In part 1, Tom speaks with Societe Generale’s chief currency strategist, Kit Juckes. Kit talked about the risks to the global economy from a widespread feeling of disenfranchisement from globalisation, but says that for now there’s no need for alarm either at the US stance or on the destiny of the European Union. What he is alarmed about is how long the global accommodative monetary policy environment is lasting – arguing that the Fed needs to take on board the warnings of the Bank for International Settlements, and raise rates higher than currently seems likely.

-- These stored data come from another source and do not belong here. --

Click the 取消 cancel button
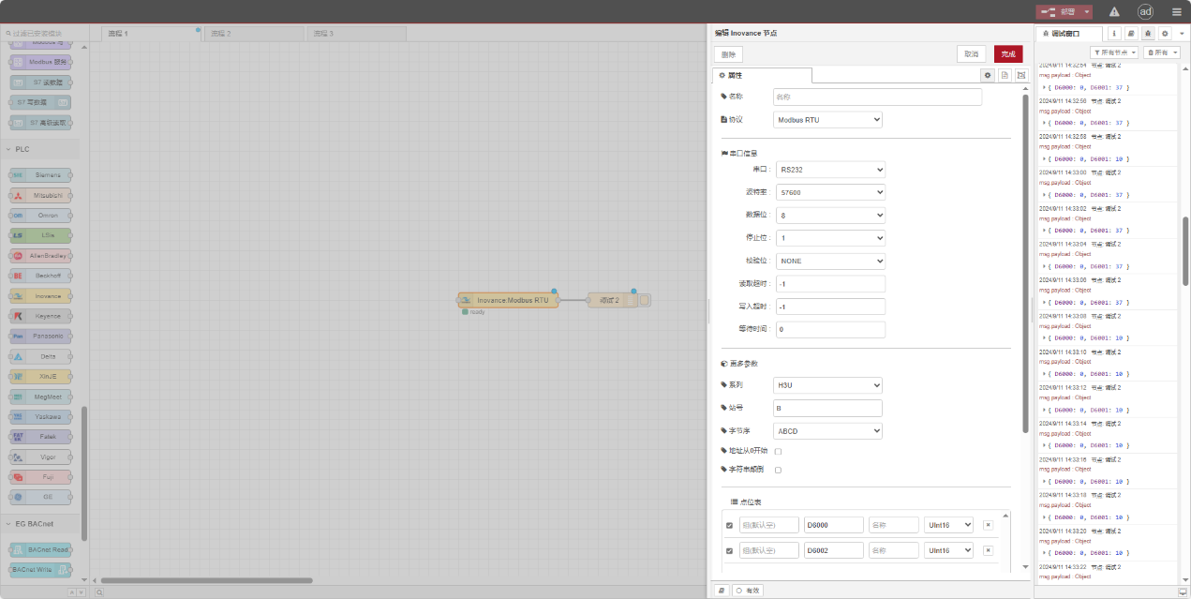 click(971, 54)
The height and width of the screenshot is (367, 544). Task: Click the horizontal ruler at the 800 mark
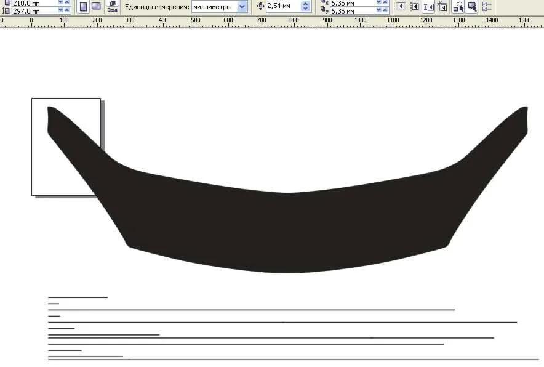[294, 21]
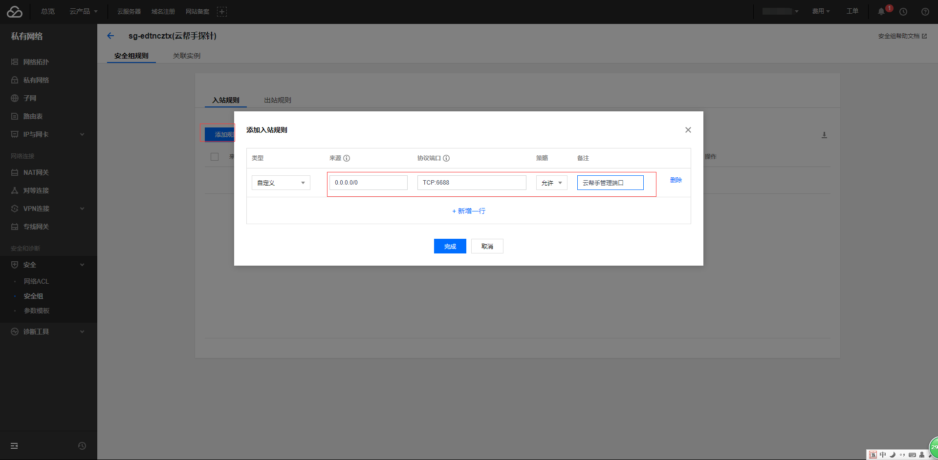Open the notification bell icon

881,12
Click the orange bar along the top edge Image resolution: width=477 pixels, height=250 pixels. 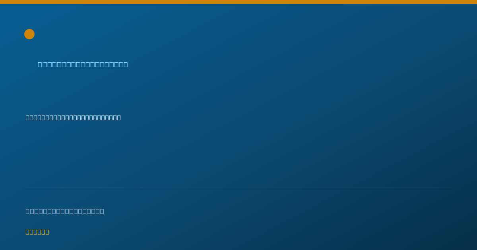(239, 2)
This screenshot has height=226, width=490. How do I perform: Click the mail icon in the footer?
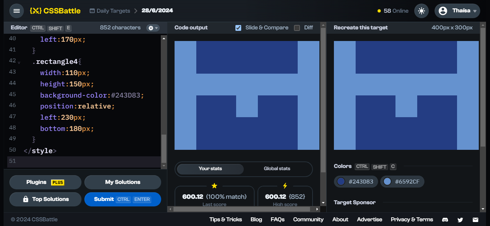pyautogui.click(x=476, y=219)
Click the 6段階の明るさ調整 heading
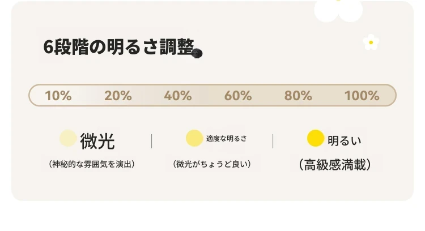Screen dimensions: 425x231 click(x=119, y=47)
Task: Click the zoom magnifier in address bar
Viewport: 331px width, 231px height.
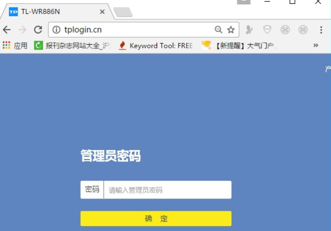Action: [x=218, y=30]
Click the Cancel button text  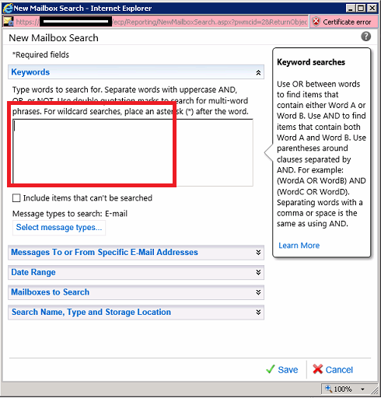click(339, 370)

In part 2, Sigrún spoke to Gabriel Sternehead of Global Macro Research at Oxford Economics. Sterne, who has followed the euro crisis closely, pointed out how populism and fragility are linked and certainly relate to Western countries, not just to emerging markets as earlier. In the next big European political event, the French presidential elections, Sterne sees Emmanuel Macron as the likely winner. But even if populism in Europe is retreating, the fear it has created will last a long time, intertwined with the financial crisis.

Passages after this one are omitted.